The films Nico Mastorakis produces (and sometimes directs) like the man are one-of-a-kind. Bloodstone takes the Indiana Jones-style adventure and rewrites it more like Big Trouble in Little China.
There is no way to truly make one understand the grandeur that is Dwight H. Little’s Bloodstone unless one has seen Bloodstone. For a specific type of action fan, this is a found treasure chest of wonderfulness.
Newlyweds, Sandy, and Stephanie McVey (Brett Stimley and Ana Nicholas) are on their honeymoon in India. These dolts are eventually embroiled in an international scheme to smuggle a giant Ruby. Stephanie is kidnaped and Sandy is forced to team up with a much more capable Shyam Sabu (Rajinikanth) part-time Taxi Driver part-time Adventurer. It is only working together will they be able to save Stephanie from what else… a German Smuggler (Christopher Neame).
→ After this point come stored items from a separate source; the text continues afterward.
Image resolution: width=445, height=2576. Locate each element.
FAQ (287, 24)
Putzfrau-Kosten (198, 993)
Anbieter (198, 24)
Let’s be honest. Most films, especially 80’s films, don’t have the balls to make their charmless WHITE lead actor the idiot less capable hero of the picture. Brett Stimley has half the charisma and none of the wit that Rajinikanth brings as an actor or action figure. You’re naturally drawn to whatever Shyam Sabu is doing on screen and how he’ll get them out predicaments, that Sandy puts them into.
Screenwriters Nico Mastorakis and Curt Allen understand that Sabu is the hero of the piece and treats him as such. The film goes one step further by making Sandy a truly ugly American and one that feels like he’s the hero. The boldness of the script and Little’s direction is that they make no qualms about this. Going so far as to have Sabu the entire film laughing at Sandy.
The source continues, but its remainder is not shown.